SOURCE EXTRACT ::

* Start *

Recurrent Neural Networks for Sequence Learning
This article was published as a part of the Data Science Blogathon.
I have been thinking of writing something related to Recurrent Neural Networks but since there are a lot of blog posts already available I just held myself from doing the repetitive work until now when I thought of reviewing a research paper and then adding some additional information to it so that new readers will find it fascinating.
So starting with a question which I always do :), why we need RNNs while we had Feed Forward and Convolutional Neural Networks? It turns out Feed-Forward Networks are pretty good with sequential data while Convolutional Neural Networks are with images when it comes to temporal dependency (dependency over time) these networks fail that’s the reason we don’t usually use ANNs or CNNs for tasks like speech synthesis, music generation, text generation, etc.
Similar tasks like speech recognition, stock price predictions, language translation, etc are time-variant so we required to have a model which have some memory component to consider time. The first attempt to add memory in the neural networks was Time Delay Neural Networks (TDNNs) which were designed to take inputs from past time stamps but failed for a disadvantage which was, these networks were limited to the window size chosen (number of past time stamps).

* End *

DATA SHOWN ::
* Start *

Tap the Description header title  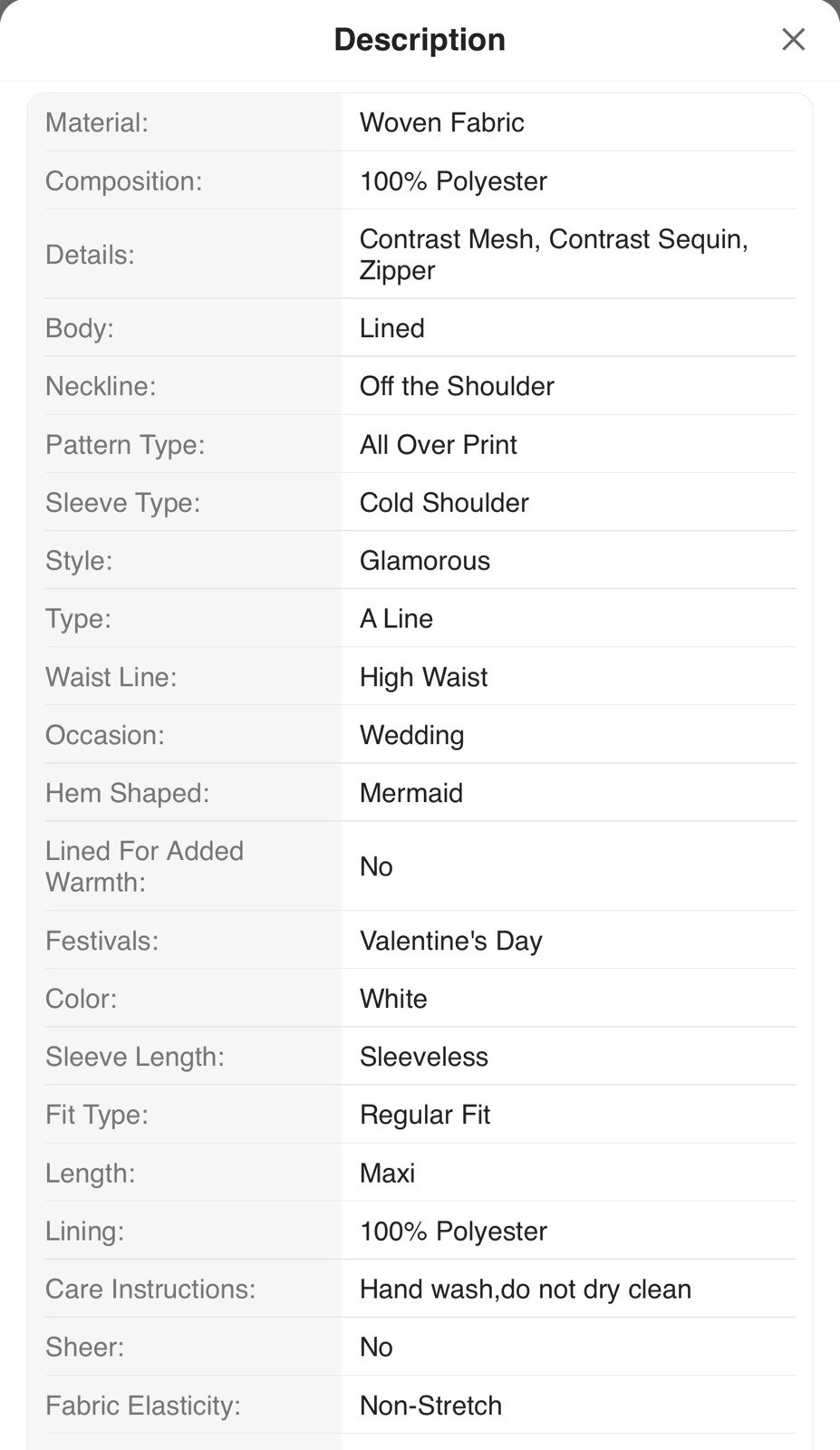(x=420, y=40)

* End *

TASK INSTRUCTIONS ::
[a] Reproduce the part of the RNN article that opens with the words containing "I have been" and closes with "find it fascinating.".
[b] Sum up the RNN article in two sentences.
[c] Name every example task listed in the RNN article after the word "like".

RESULTS IN ORDER ::
[a]
I have been thinking of writing something related to Recurrent Neural Networks but since there are a lot of blog posts already available I just held myself from doing the repetitive work until now when I thought of reviewing a research paper and then adding some additional information to it so that new readers will find it fascinating.

[b] Feed-forward and convolutional neural networks fail when it comes to temporal dependency, so they are not usually used for tasks like speech synthesis, music generation, and text generation. Time-variant tasks need a model with a memory component, and the first attempt at adding memory, Time Delay Neural Networks, failed because it was limited to the window size chosen.

[c]
- speech synthesis
- music generation
- text generation
- speech recognition
- stock price predictions
- language translation